◆ Problem statement
Print the complete set of entries exactly.
******
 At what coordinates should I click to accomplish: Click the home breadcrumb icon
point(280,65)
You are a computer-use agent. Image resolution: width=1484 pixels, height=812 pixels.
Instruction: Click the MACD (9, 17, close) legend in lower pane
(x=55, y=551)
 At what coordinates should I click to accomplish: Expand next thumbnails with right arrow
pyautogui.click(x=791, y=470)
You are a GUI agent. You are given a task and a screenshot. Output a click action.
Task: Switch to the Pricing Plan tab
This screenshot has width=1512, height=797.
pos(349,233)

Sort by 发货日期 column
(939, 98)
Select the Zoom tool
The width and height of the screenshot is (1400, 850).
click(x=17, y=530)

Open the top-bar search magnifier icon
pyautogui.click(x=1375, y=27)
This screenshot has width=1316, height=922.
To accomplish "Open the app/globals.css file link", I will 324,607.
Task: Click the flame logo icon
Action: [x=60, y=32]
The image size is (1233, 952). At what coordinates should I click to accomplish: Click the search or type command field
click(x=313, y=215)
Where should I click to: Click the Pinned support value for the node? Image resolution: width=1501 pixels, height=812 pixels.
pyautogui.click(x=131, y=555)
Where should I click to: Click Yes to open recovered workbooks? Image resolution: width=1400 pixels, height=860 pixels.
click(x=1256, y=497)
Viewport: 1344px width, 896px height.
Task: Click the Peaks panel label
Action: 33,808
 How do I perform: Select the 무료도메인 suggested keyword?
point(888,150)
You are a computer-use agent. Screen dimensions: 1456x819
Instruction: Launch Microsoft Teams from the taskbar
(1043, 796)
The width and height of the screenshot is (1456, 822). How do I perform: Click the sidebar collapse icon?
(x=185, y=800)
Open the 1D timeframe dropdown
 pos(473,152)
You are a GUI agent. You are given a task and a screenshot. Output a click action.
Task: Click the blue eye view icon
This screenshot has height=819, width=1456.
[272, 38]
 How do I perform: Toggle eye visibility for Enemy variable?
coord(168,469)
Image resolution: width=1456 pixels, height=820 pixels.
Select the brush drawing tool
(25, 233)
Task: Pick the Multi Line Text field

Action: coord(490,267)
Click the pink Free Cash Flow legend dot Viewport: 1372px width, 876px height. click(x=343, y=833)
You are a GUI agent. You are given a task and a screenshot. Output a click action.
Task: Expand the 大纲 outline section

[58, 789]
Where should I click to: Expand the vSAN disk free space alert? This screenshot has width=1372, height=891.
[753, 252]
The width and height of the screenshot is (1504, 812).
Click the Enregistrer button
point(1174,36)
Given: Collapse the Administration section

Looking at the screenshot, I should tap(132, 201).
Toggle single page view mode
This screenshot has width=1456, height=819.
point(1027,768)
******
◆ Exercise answer
 At what coordinates should I click to accomplish: Click the home breadcrumb icon
point(280,65)
You are a computer-use agent. Image resolution: width=1484 pixels, height=812 pixels.
Instruction: Click the MACD (9, 17, close) legend in lower pane
(x=55, y=551)
 At what coordinates should I click to accomplish: Expand next thumbnails with right arrow
pyautogui.click(x=791, y=470)
You are a GUI agent. You are given a task and a screenshot. Output a click action.
Task: Switch to the Pricing Plan tab
This screenshot has width=1512, height=797.
pos(349,233)

Sort by 发货日期 column
(939, 98)
Select the Zoom tool
The width and height of the screenshot is (1400, 850).
click(x=17, y=530)

Open the top-bar search magnifier icon
pyautogui.click(x=1375, y=27)
This screenshot has width=1316, height=922.
To accomplish "Open the app/globals.css file link", I will 324,607.
Task: Click the flame logo icon
Action: [x=60, y=32]
The image size is (1233, 952). At what coordinates should I click to accomplish: Click the search or type command field
click(x=313, y=215)
Where should I click to: Click the Pinned support value for the node? Image resolution: width=1501 pixels, height=812 pixels.
pyautogui.click(x=131, y=555)
Where should I click to: Click Yes to open recovered workbooks? Image resolution: width=1400 pixels, height=860 pixels.
click(x=1256, y=497)
Viewport: 1344px width, 896px height.
Task: Click the Peaks panel label
Action: 33,808
 How do I perform: Select the 무료도메인 suggested keyword?
point(888,150)
You are a computer-use agent. Screen dimensions: 1456x819
Instruction: Launch Microsoft Teams from the taskbar
(1043, 796)
The width and height of the screenshot is (1456, 822). How do I perform: Click the sidebar collapse icon?
(x=185, y=800)
Open the 1D timeframe dropdown
 pos(473,152)
You are a GUI agent. You are given a task and a screenshot. Output a click action.
Task: Click the blue eye view icon
This screenshot has height=819, width=1456.
[272, 38]
 How do I perform: Toggle eye visibility for Enemy variable?
coord(168,469)
Image resolution: width=1456 pixels, height=820 pixels.
Select the brush drawing tool
(25, 233)
Task: Pick the Multi Line Text field

Action: coord(490,267)
Click the pink Free Cash Flow legend dot Viewport: 1372px width, 876px height. click(x=343, y=833)
You are a GUI agent. You are given a task and a screenshot. Output a click action.
Task: Expand the 大纲 outline section

[58, 789]
Where should I click to: Expand the vSAN disk free space alert? This screenshot has width=1372, height=891.
[753, 252]
The width and height of the screenshot is (1504, 812).
Click the Enregistrer button
point(1174,36)
Given: Collapse the Administration section

Looking at the screenshot, I should tap(132, 201).
Toggle single page view mode
This screenshot has width=1456, height=819.
point(1027,768)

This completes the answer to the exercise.